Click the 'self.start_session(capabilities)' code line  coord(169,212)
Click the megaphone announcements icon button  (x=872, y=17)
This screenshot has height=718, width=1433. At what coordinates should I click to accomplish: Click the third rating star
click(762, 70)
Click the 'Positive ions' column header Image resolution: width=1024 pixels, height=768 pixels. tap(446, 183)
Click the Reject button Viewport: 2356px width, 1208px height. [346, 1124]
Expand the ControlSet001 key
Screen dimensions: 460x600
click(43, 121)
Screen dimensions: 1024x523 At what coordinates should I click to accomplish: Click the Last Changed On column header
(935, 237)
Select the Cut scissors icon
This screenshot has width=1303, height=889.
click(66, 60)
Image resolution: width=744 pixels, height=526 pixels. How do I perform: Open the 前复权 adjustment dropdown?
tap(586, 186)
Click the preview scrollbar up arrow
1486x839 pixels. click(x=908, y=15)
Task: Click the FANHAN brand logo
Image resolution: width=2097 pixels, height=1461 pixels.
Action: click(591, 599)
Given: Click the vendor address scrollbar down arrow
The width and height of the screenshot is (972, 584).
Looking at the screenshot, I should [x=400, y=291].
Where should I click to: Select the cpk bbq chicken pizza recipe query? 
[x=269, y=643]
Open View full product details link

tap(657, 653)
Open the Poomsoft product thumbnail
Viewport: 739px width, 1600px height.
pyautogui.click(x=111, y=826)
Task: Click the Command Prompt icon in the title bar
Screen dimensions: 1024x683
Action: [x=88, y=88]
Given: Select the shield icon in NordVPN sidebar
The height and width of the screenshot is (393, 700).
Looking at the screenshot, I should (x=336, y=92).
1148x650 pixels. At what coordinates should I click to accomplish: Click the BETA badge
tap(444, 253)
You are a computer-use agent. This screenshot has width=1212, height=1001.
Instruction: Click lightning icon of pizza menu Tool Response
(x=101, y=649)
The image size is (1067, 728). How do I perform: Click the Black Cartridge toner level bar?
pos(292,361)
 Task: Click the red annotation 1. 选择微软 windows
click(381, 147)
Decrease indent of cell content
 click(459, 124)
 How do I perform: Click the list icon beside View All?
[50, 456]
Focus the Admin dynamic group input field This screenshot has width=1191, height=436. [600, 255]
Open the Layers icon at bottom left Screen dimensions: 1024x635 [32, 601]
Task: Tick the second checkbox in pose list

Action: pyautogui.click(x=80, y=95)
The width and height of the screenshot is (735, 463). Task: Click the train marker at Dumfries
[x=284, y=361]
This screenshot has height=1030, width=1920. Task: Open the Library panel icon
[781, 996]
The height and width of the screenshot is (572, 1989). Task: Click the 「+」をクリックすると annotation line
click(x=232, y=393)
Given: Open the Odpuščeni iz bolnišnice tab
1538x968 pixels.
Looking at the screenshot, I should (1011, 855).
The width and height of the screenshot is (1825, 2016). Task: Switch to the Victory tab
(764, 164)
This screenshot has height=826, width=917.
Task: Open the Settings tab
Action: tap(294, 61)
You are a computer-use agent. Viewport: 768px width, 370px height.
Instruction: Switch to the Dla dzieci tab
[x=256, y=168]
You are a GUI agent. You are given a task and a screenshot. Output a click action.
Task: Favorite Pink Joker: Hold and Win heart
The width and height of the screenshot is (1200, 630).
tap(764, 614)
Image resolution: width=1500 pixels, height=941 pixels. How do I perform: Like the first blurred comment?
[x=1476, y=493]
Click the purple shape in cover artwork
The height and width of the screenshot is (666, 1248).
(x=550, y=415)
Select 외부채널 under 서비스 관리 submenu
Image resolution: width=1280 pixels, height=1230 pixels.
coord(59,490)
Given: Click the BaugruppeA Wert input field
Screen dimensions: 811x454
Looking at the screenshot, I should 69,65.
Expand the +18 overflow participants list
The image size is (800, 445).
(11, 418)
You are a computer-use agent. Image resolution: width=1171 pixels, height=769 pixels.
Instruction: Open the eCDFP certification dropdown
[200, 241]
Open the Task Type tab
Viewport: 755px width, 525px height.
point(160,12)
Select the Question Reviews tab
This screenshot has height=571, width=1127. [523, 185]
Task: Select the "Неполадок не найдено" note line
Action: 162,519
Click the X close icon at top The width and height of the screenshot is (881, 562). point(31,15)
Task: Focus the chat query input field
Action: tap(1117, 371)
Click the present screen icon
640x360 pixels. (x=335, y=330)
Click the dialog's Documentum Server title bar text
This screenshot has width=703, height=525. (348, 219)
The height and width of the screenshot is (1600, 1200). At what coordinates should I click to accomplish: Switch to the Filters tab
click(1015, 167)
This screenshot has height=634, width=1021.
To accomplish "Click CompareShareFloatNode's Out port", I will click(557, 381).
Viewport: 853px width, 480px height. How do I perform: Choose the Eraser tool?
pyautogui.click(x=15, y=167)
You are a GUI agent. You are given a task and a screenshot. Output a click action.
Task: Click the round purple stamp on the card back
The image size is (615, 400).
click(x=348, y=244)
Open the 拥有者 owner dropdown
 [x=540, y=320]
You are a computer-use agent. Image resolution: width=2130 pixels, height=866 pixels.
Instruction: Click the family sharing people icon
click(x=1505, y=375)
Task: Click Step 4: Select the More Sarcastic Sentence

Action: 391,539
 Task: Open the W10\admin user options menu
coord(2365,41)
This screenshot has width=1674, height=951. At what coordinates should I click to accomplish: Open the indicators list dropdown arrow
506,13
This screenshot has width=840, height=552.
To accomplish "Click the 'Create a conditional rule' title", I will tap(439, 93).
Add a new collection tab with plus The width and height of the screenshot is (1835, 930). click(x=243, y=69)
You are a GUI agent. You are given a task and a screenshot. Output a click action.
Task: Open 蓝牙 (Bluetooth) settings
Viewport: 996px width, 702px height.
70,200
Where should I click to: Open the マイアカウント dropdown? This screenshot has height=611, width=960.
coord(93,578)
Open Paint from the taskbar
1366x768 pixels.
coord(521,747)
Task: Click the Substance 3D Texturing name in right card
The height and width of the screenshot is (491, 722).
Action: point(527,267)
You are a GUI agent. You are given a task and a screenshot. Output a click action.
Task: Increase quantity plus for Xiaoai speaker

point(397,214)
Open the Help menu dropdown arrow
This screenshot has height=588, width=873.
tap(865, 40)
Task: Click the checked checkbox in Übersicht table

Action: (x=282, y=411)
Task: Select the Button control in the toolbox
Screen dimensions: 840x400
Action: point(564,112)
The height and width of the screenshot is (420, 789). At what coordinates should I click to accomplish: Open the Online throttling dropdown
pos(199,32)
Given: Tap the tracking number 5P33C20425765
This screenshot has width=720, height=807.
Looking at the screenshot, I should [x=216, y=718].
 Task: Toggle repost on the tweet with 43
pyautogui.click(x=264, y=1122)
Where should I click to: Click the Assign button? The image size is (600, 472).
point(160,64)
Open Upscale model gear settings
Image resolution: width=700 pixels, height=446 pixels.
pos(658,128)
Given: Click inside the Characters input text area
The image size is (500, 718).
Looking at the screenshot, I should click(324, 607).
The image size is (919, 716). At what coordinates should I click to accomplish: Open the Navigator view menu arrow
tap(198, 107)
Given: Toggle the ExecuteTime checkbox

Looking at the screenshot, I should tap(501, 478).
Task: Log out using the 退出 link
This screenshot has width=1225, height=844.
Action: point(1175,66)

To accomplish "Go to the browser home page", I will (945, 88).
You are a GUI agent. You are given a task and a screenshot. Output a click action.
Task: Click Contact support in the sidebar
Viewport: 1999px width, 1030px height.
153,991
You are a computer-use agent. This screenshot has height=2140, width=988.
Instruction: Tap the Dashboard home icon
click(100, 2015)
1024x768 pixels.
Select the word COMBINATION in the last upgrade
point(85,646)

━━━━━━━━━━━━━━━━━━━━

• Task directions
Each record should be transcribed exactly as it was written.

• Answer below
Click the 'self.start_session(capabilities)' code line  coord(169,212)
Click the megaphone announcements icon button  (x=872, y=17)
This screenshot has height=718, width=1433. At what coordinates should I click to accomplish: Click the third rating star
click(762, 70)
Click the 'Positive ions' column header Image resolution: width=1024 pixels, height=768 pixels. tap(446, 183)
Click the Reject button Viewport: 2356px width, 1208px height. [346, 1124]
Expand the ControlSet001 key
Screen dimensions: 460x600
click(43, 121)
Screen dimensions: 1024x523 At what coordinates should I click to accomplish: Click the Last Changed On column header
(935, 237)
Select the Cut scissors icon
This screenshot has width=1303, height=889.
click(66, 60)
Image resolution: width=744 pixels, height=526 pixels. How do I perform: Open the 前复权 adjustment dropdown?
tap(586, 186)
Click the preview scrollbar up arrow
1486x839 pixels. click(x=908, y=15)
Task: Click the FANHAN brand logo
Image resolution: width=2097 pixels, height=1461 pixels.
Action: click(591, 599)
Given: Click the vendor address scrollbar down arrow
The width and height of the screenshot is (972, 584).
Looking at the screenshot, I should [x=400, y=291].
Where should I click to: Select the cpk bbq chicken pizza recipe query? 
[x=269, y=643]
Open View full product details link

tap(657, 653)
Open the Poomsoft product thumbnail
Viewport: 739px width, 1600px height.
pyautogui.click(x=111, y=826)
Task: Click the Command Prompt icon in the title bar
Screen dimensions: 1024x683
Action: [x=88, y=88]
Given: Select the shield icon in NordVPN sidebar
The height and width of the screenshot is (393, 700).
Looking at the screenshot, I should (x=336, y=92).
1148x650 pixels. At what coordinates should I click to accomplish: Click the BETA badge
tap(444, 253)
You are a computer-use agent. This screenshot has width=1212, height=1001.
Instruction: Click lightning icon of pizza menu Tool Response
(x=101, y=649)
The image size is (1067, 728). How do I perform: Click the Black Cartridge toner level bar?
pos(292,361)
 Task: Click the red annotation 1. 选择微软 windows
click(381, 147)
Decrease indent of cell content
 click(459, 124)
 How do I perform: Click the list icon beside View All?
[50, 456]
Focus the Admin dynamic group input field This screenshot has width=1191, height=436. [600, 255]
Open the Layers icon at bottom left Screen dimensions: 1024x635 [32, 601]
Task: Tick the second checkbox in pose list

Action: pyautogui.click(x=80, y=95)
The width and height of the screenshot is (735, 463). Task: Click the train marker at Dumfries
[x=284, y=361]
This screenshot has height=1030, width=1920. Task: Open the Library panel icon
[781, 996]
The height and width of the screenshot is (572, 1989). Task: Click the 「+」をクリックすると annotation line
click(x=232, y=393)
Given: Open the Odpuščeni iz bolnišnice tab
1538x968 pixels.
Looking at the screenshot, I should (1011, 855).
The width and height of the screenshot is (1825, 2016). Task: Switch to the Victory tab
(764, 164)
This screenshot has height=826, width=917.
Task: Open the Settings tab
Action: tap(294, 61)
You are a computer-use agent. Viewport: 768px width, 370px height.
Instruction: Switch to the Dla dzieci tab
[x=256, y=168]
You are a GUI agent. You are given a task and a screenshot. Output a click action.
Task: Favorite Pink Joker: Hold and Win heart
The width and height of the screenshot is (1200, 630).
tap(764, 614)
Image resolution: width=1500 pixels, height=941 pixels. How do I perform: Like the first blurred comment?
[x=1476, y=493]
Click the purple shape in cover artwork
The height and width of the screenshot is (666, 1248).
(x=550, y=415)
Select 외부채널 under 서비스 관리 submenu
Image resolution: width=1280 pixels, height=1230 pixels.
coord(59,490)
Given: Click the BaugruppeA Wert input field
Screen dimensions: 811x454
Looking at the screenshot, I should 69,65.
Expand the +18 overflow participants list
The image size is (800, 445).
(11, 418)
You are a computer-use agent. Image resolution: width=1171 pixels, height=769 pixels.
Instruction: Open the eCDFP certification dropdown
[200, 241]
Open the Task Type tab
Viewport: 755px width, 525px height.
point(160,12)
Select the Question Reviews tab
This screenshot has height=571, width=1127. [523, 185]
Task: Select the "Неполадок не найдено" note line
Action: 162,519
Click the X close icon at top The width and height of the screenshot is (881, 562). point(31,15)
Task: Focus the chat query input field
Action: tap(1117, 371)
Click the present screen icon
640x360 pixels. (x=335, y=330)
Click the dialog's Documentum Server title bar text
This screenshot has width=703, height=525. (348, 219)
The height and width of the screenshot is (1600, 1200). At what coordinates should I click to accomplish: Switch to the Filters tab
click(1015, 167)
This screenshot has height=634, width=1021.
To accomplish "Click CompareShareFloatNode's Out port", I will click(557, 381).
Viewport: 853px width, 480px height. How do I perform: Choose the Eraser tool?
pyautogui.click(x=15, y=167)
You are a GUI agent. You are given a task and a screenshot. Output a click action.
Task: Click the round purple stamp on the card back
The image size is (615, 400).
click(x=348, y=244)
Open the 拥有者 owner dropdown
 [x=540, y=320]
You are a computer-use agent. Image resolution: width=2130 pixels, height=866 pixels.
Instruction: Click the family sharing people icon
click(x=1505, y=375)
Task: Click Step 4: Select the More Sarcastic Sentence

Action: 391,539
 Task: Open the W10\admin user options menu
coord(2365,41)
This screenshot has width=1674, height=951. At what coordinates should I click to accomplish: Open the indicators list dropdown arrow
506,13
This screenshot has width=840, height=552.
To accomplish "Click the 'Create a conditional rule' title", I will tap(439, 93).
Add a new collection tab with plus The width and height of the screenshot is (1835, 930). click(x=243, y=69)
You are a GUI agent. You are given a task and a screenshot. Output a click action.
Task: Open 蓝牙 (Bluetooth) settings
Viewport: 996px width, 702px height.
70,200
Where should I click to: Open the マイアカウント dropdown? This screenshot has height=611, width=960.
coord(93,578)
Open Paint from the taskbar
1366x768 pixels.
coord(521,747)
Task: Click the Substance 3D Texturing name in right card
The height and width of the screenshot is (491, 722).
Action: point(527,267)
You are a GUI agent. You are given a task and a screenshot. Output a click action.
Task: Increase quantity plus for Xiaoai speaker

point(397,214)
Open the Help menu dropdown arrow
This screenshot has height=588, width=873.
tap(865, 40)
Task: Click the checked checkbox in Übersicht table

Action: (x=282, y=411)
Task: Select the Button control in the toolbox
Screen dimensions: 840x400
Action: point(564,112)
The height and width of the screenshot is (420, 789). At what coordinates should I click to accomplish: Open the Online throttling dropdown
pos(199,32)
Given: Tap the tracking number 5P33C20425765
This screenshot has width=720, height=807.
Looking at the screenshot, I should [x=216, y=718].
 Task: Toggle repost on the tweet with 43
pyautogui.click(x=264, y=1122)
Where should I click to: Click the Assign button? The image size is (600, 472).
point(160,64)
Open Upscale model gear settings
Image resolution: width=700 pixels, height=446 pixels.
pos(658,128)
Given: Click inside the Characters input text area
The image size is (500, 718).
Looking at the screenshot, I should click(324, 607).
The image size is (919, 716). At what coordinates should I click to accomplish: Open the Navigator view menu arrow
tap(198, 107)
Given: Toggle the ExecuteTime checkbox

Looking at the screenshot, I should tap(501, 478).
Task: Log out using the 退出 link
This screenshot has width=1225, height=844.
Action: point(1175,66)

To accomplish "Go to the browser home page", I will (945, 88).
You are a GUI agent. You are given a task and a screenshot. Output a click action.
Task: Click Contact support in the sidebar
Viewport: 1999px width, 1030px height.
153,991
You are a computer-use agent. This screenshot has height=2140, width=988.
Instruction: Tap the Dashboard home icon
click(100, 2015)
1024x768 pixels.
Select the word COMBINATION in the last upgrade
point(85,646)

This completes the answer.